**SELECTED EXCERPT:**
-*-
August 31st, 2006

wombat

Thursday this n' that

If you have an interest in the old Soviet space program, or all the stuff their "news" agencies tended to sweep under the rug, you definitely need to check out Jim Oberg's Pioneering Space. Oberg, the author of Red Star In Orbit, Uncovering Soviet Disasters, and the more recent Star-Crossed Orbits, has some very interesting reading linked there, including the horrific "The Nedelin Catastrophe" and the chapter on dead cosmonauts from Uncovering Soviet Disasters, which I have more than my usual interest in on account of hearing the Komarov urban legends while I was on active duty. Anyway, Jim's a great writer and a first-rate sleuth - go check out his site and buy his books!

Cobb offers the hottest ticket in town. Mmmm, poundcake. On a related topic, Captain Ed notes that the nutroots have started going after other ideologically impure Democrats - this time in the Congressional Black Caucus. Also check out My Fourteenth, Not Yours, which talks about the ongoing constitutional law debate over whether the Fourteenth Amendment really applies to "anchor babies".
-*-
**SHORT EXERCISE A:** In the blog post, which book contains the chapter on dead cosmonauts?
**SHORT EXERCISE B:** Please rewrite the part of the blog post that starts with "August 31st, 2006" and ends with "buy his books!", swapping "sleuth" for "investigator".
Rely only on the blog post when answering.

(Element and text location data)
-*-
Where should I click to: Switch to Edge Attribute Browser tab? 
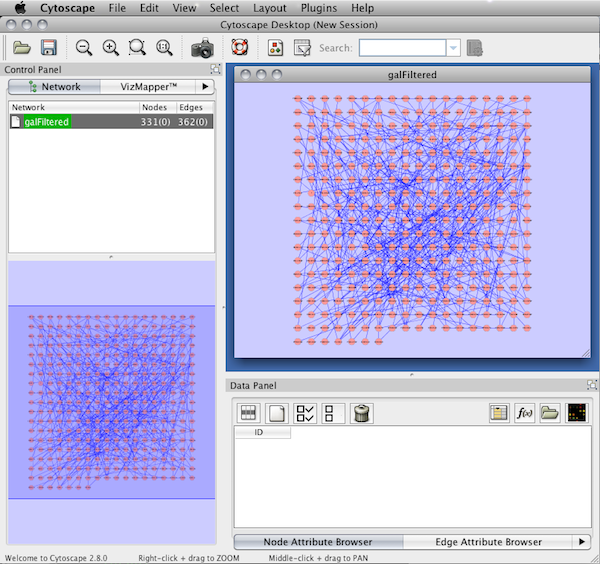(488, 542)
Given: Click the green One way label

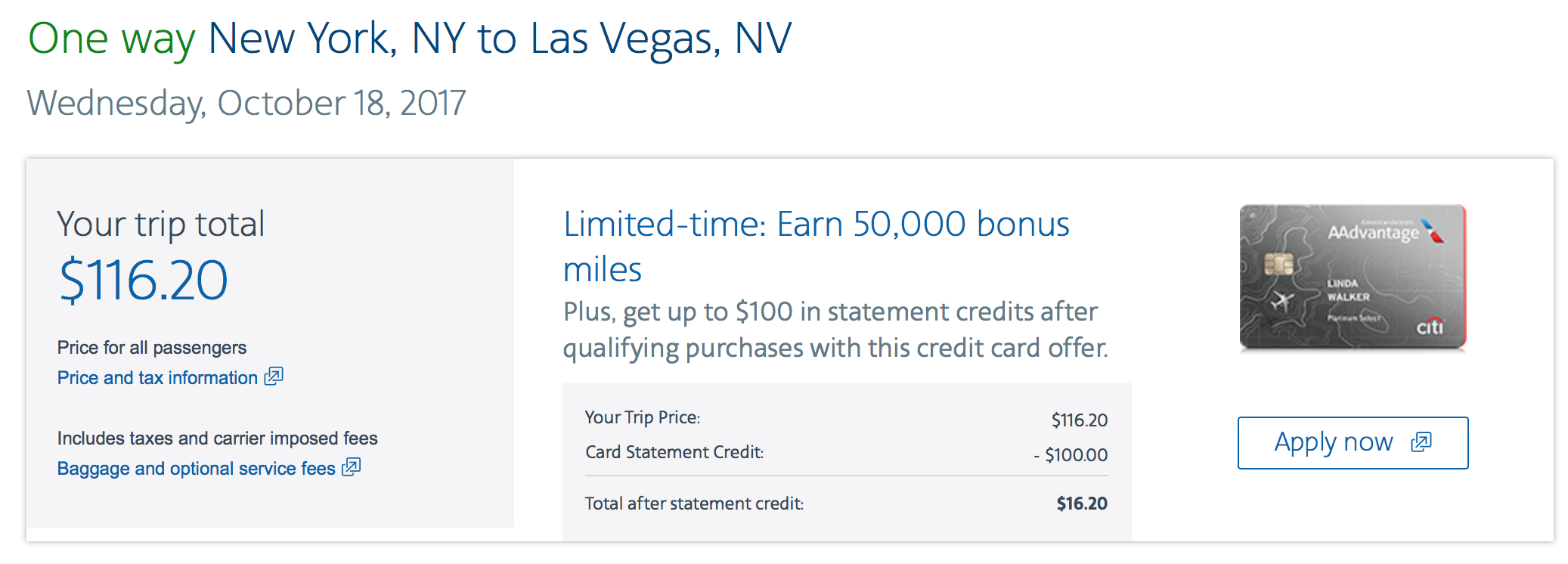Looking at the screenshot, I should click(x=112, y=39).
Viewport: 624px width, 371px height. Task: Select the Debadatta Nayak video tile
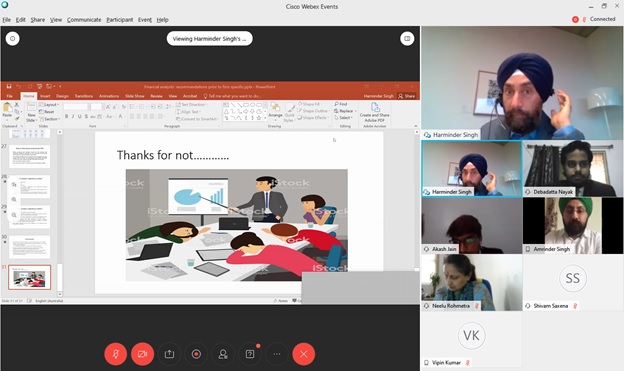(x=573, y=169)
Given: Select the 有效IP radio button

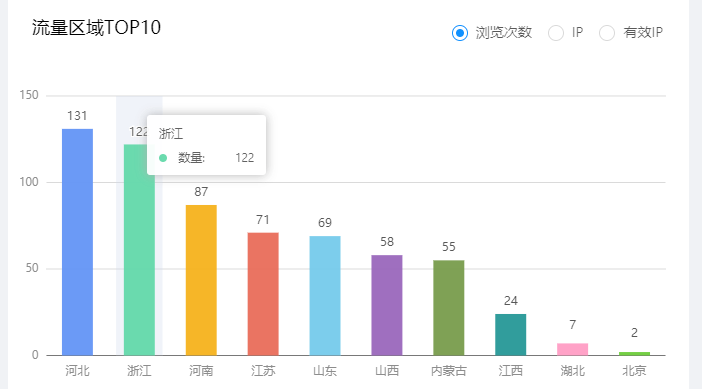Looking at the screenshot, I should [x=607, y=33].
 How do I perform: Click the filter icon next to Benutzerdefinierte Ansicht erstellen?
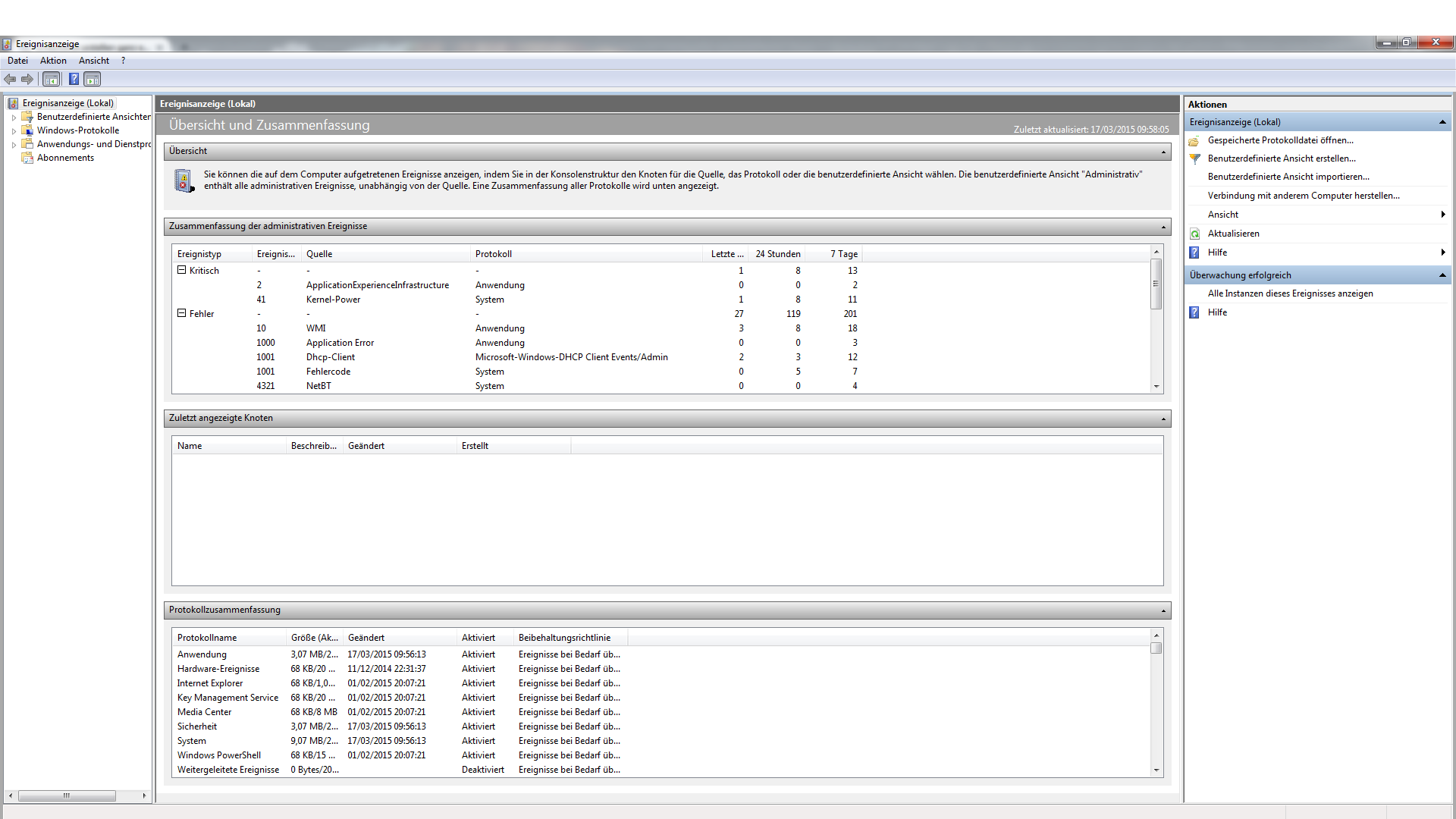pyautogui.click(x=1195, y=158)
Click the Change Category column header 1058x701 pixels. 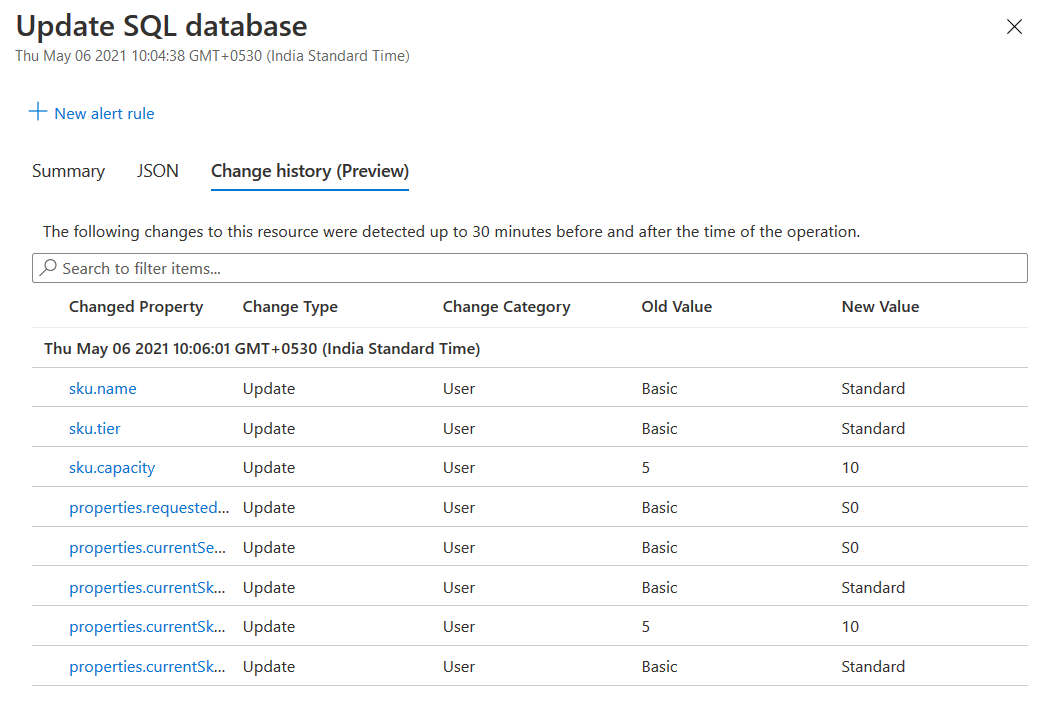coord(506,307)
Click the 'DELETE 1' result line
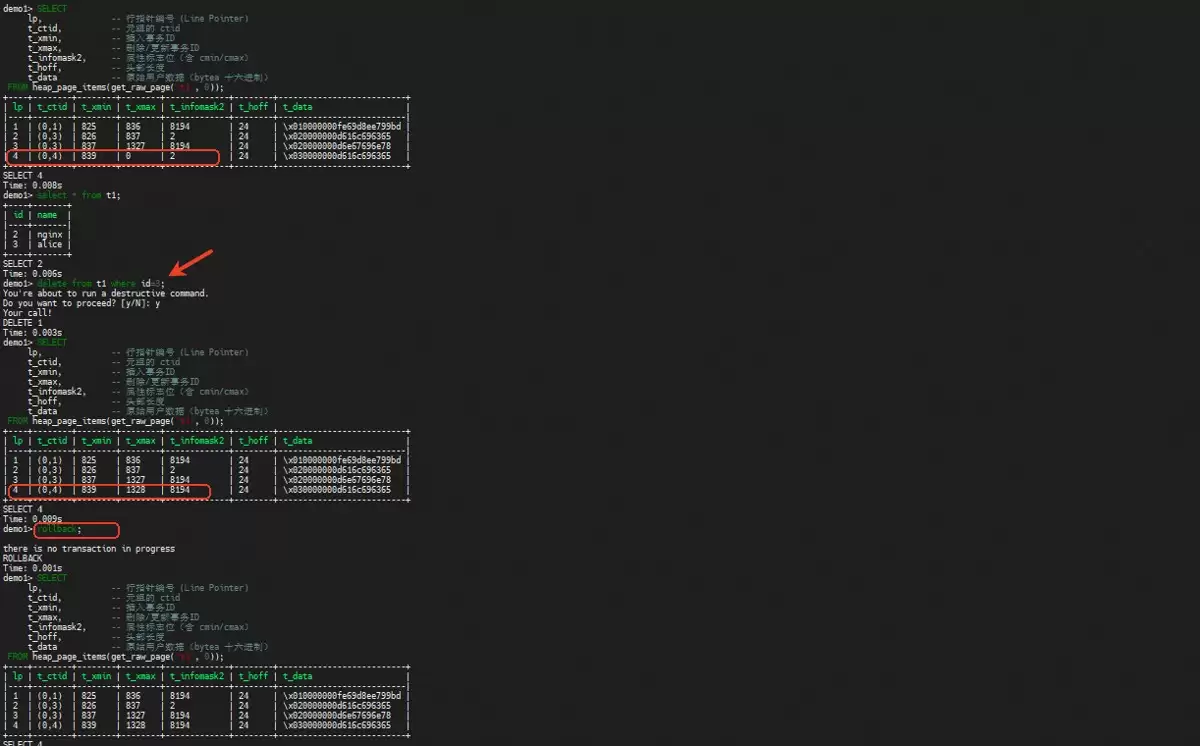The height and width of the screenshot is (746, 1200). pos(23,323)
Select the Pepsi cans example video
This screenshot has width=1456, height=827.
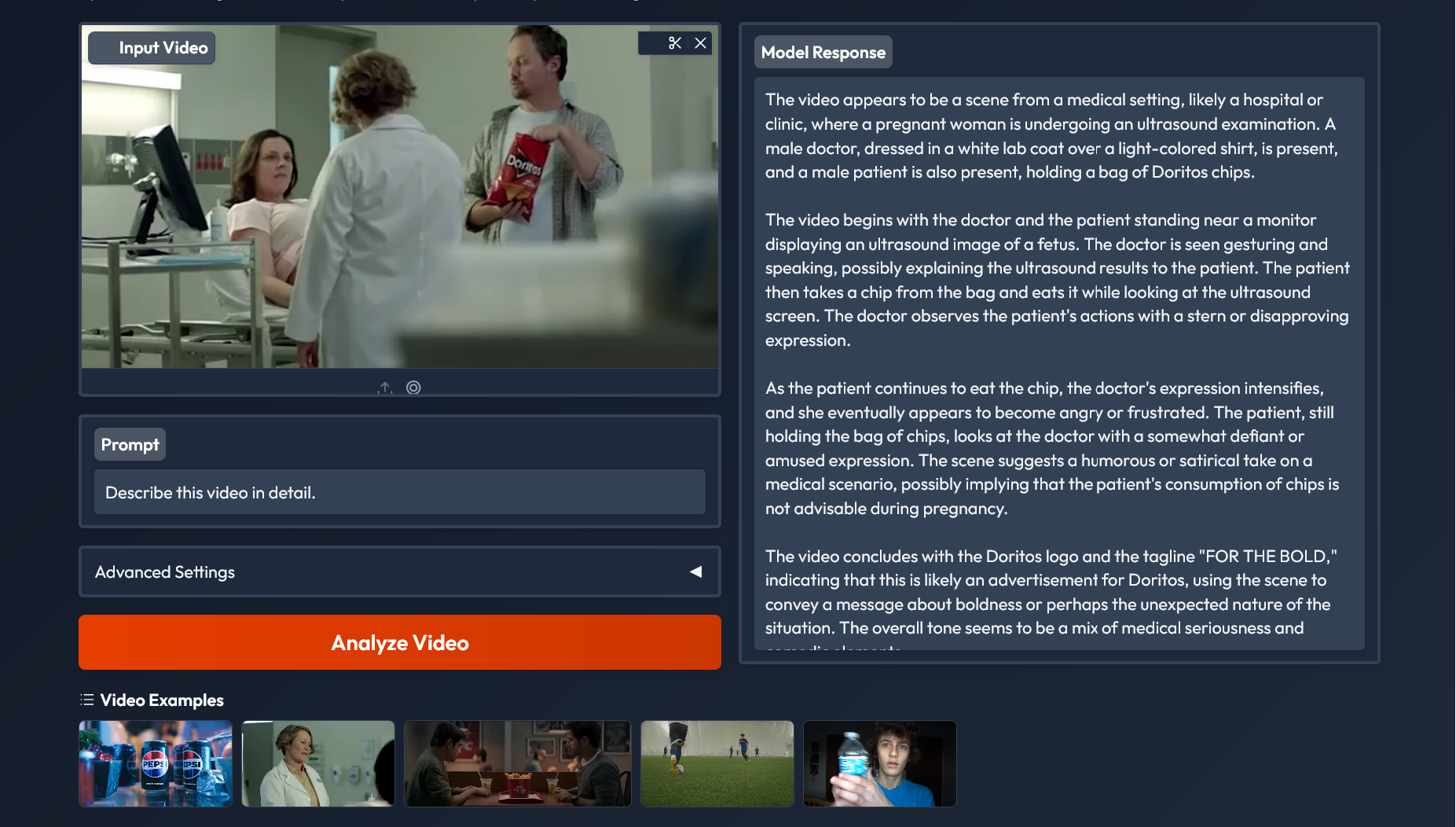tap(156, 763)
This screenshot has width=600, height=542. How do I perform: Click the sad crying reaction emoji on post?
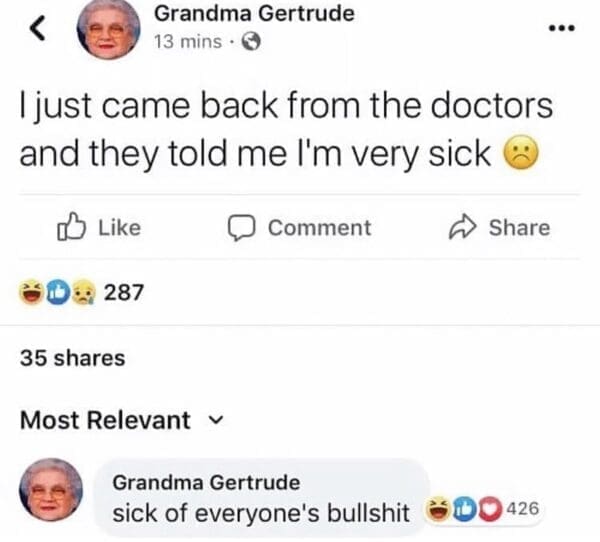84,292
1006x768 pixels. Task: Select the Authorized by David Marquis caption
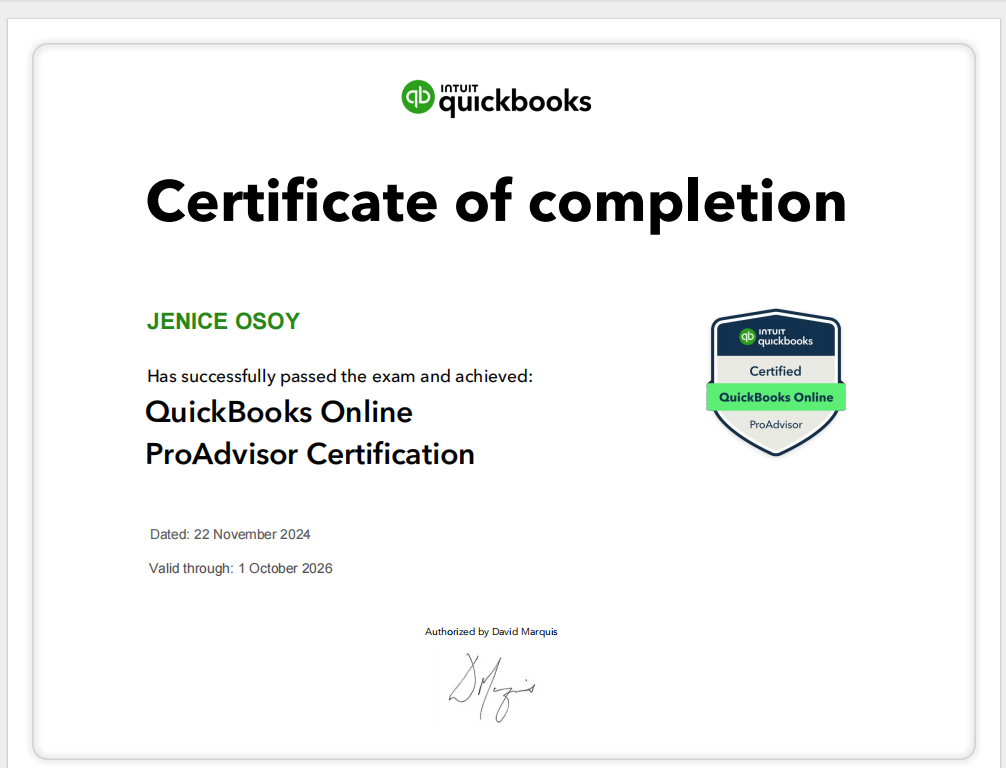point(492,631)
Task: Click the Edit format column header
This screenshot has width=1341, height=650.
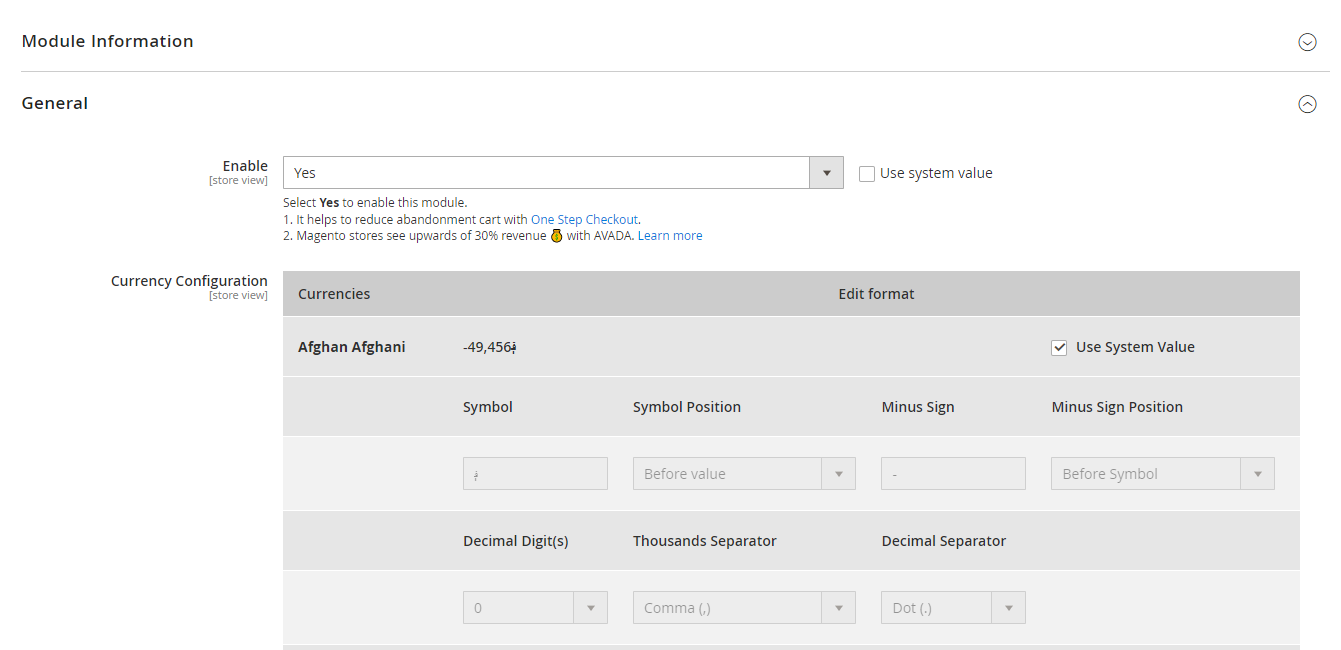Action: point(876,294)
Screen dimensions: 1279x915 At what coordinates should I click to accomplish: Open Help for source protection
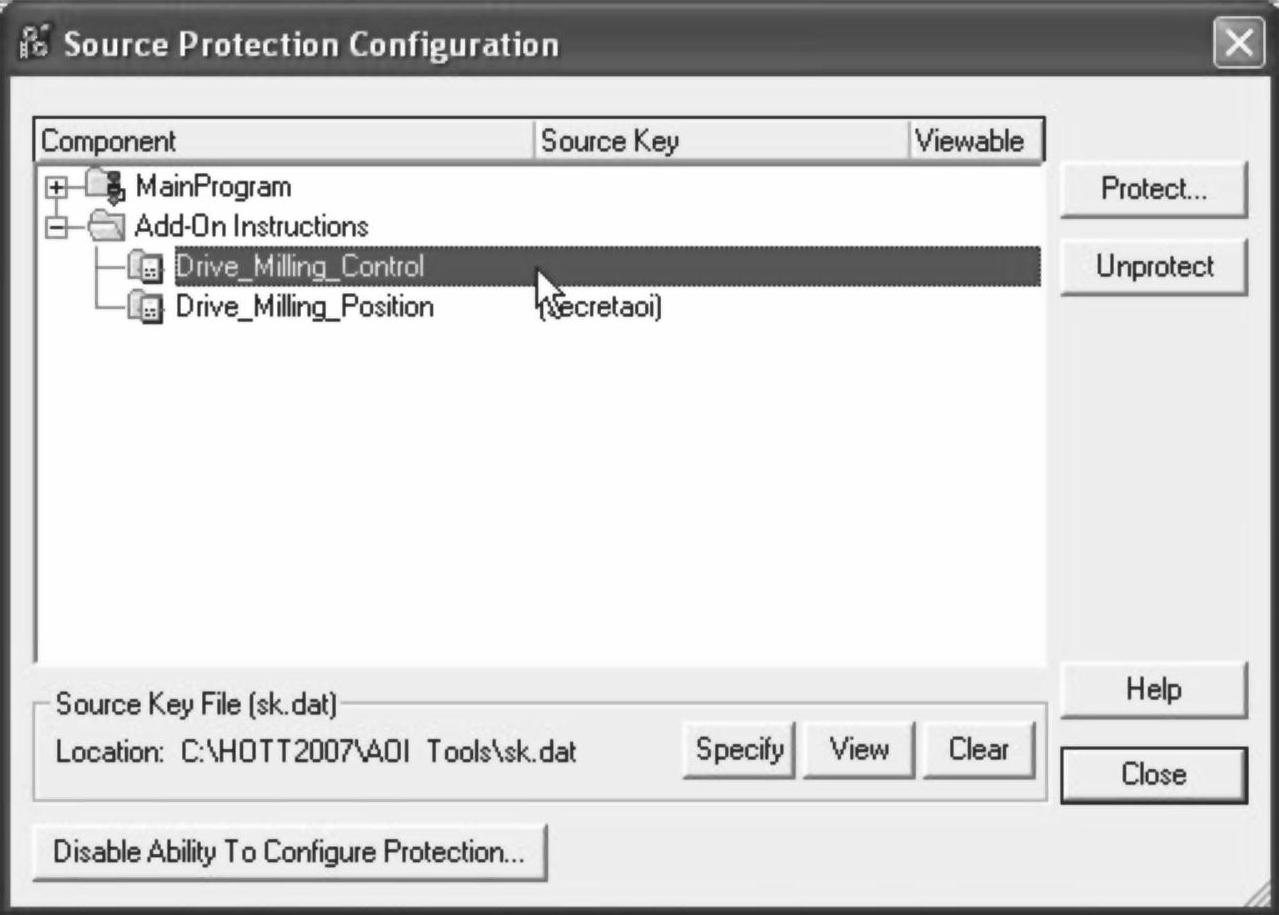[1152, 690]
-*-
**SOLUTION A:** Uncovering Soviet Disasters

**SOLUTION B:**
August 31st, 2006

wombat

Thursday this n' that

If you have an interest in the old Soviet space program, or all the stuff their "news" agencies tended to sweep under the rug, you definitely need to check out Jim Oberg's Pioneering Space. Oberg, the author of Red Star In Orbit, Uncovering Soviet Disasters, and the more recent Star-Crossed Orbits, has some very interesting reading linked there, including the horrific "The Nedelin Catastrophe" and the chapter on dead cosmonauts from Uncovering Soviet Disasters, which I have more than my usual interest in on account of hearing the Komarov urban legends while I was on active duty. Anyway, Jim's a great writer and a first-rate investigator - go check out his site and buy his books!